ABSTRACT
Introduction
Psychiatric disorders are a leading cause of disability worldwide, calling for an urgent need for new treatments, early detection, early intervention, and precision medicine. Drug discovery and development in psychiatry continues to expand in new and exciting areas, with several new medications approved for psychiatric indications by the U.S. Food and Drug Administration (FDA) in the last 5 years.
Areas covered
In this review, the authors summarize recent new drug approvals and new molecular mechanisms in Phase 1–3 clinical development for psychiatric disorders. Advances in human genetics-driven target identification, emergent technologies such as artificial intelligence-enabled drug discovery, digital health technologies, and biomarker tools and strategies for testing novel mechanisms are highlighted.
Expert opinion
There continues to be a need for research focused on understanding the natural history, developmental trajectory, and pathophysiology of psychiatric disorders to identify new molecular and circuit-based targets.

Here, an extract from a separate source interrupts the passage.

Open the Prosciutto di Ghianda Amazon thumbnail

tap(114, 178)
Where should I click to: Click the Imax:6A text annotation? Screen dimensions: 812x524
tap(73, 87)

Looking to the future, a vision of precision psychiatry is emerging, taking advantage of advances in genetics, digital technology, and multimodal biomarkers to accelerate the development of next-generation therapies for individuals living with mental illnesses.
Article highlights
Drug discovery and development in psychiatry continues to expand in new and exciting areas, with 15 new medications approved for psychiatric indications by the U.S. Food and Drug Administration (FDA) in the last 5 years.
Six New Drug Applications have been submitted and are under review by the FDA for major depressive disorder, postpartum depression, schizophrenia, and post-traumatic stress disorder.

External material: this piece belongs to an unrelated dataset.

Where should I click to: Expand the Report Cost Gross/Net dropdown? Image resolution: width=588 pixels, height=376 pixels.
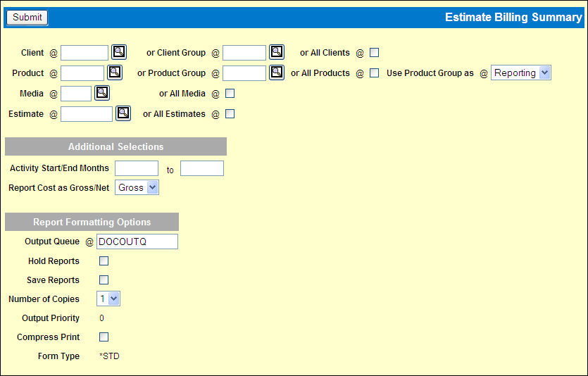click(137, 188)
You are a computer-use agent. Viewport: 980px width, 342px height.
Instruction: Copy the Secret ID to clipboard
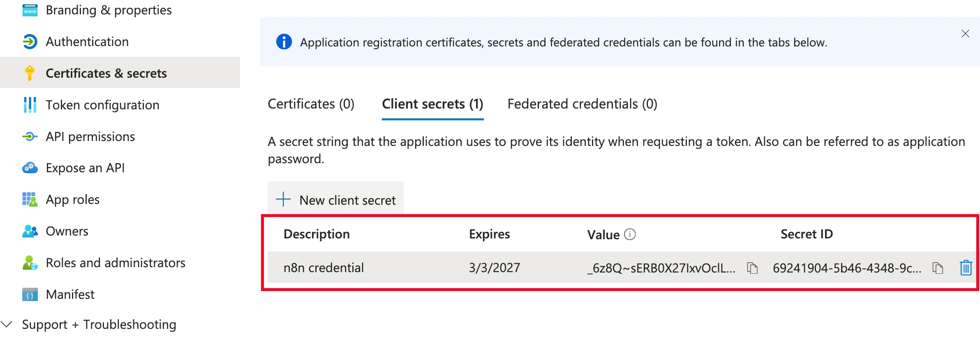coord(938,268)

The psychiatric drug development pipeline contains 118 potential new medicines with novel mechanisms in Phase 1–3 development by pharmaceutical companies, including 44 for depression, 29 for schizophrenia, 23 for anxiety disorders, 9 for bipolar disorder, 6 for attention deficit hyperactivity disorder, and 7 for other neuropsychiatric disorder indications.
Advances in human genetic association studies have identified hundreds of genes and protein-coding variants involved in fundamental processes of neuronal synaptic biology, differentiation, and transmission which can be leveraged to discover new therapeutic targets.
Emergent technologies, including artificial intelligence-enabled drug discovery, digital health technologies to enable testing of novel mechanism, and biomarker tools and strategies for disease phenotyping, stratification, and staging are enabling the discovery and development of novel mechanisms.
A vision of precision psychiatry is emerging, engaging genetics, digital technology, and multimodal biomarkers to spur the development of next-generation therapies for early intervention, maximal clinical benefit, and reduction of disease burden in individuals living with mental illnesses.
Declaration of interest
All authors are employees of the National Institute of Mental Health (NIMH). SH Lisanby additionally is an inventor of patents and has patent applications on electrical and magnetic brain stimulation therapy systems held by the National Institutes of Health and Columbia University and does not receive royalties. The authors have no other relevant affiliations or financial involvement with any organization or entity with a financial interest in or financial conflict with the subject matter or materials discussed in the manuscript apart from those disclosed.
Reviewer disclosures
Peer reviewers on this manuscript have no relevant financial or other relationships to disclose.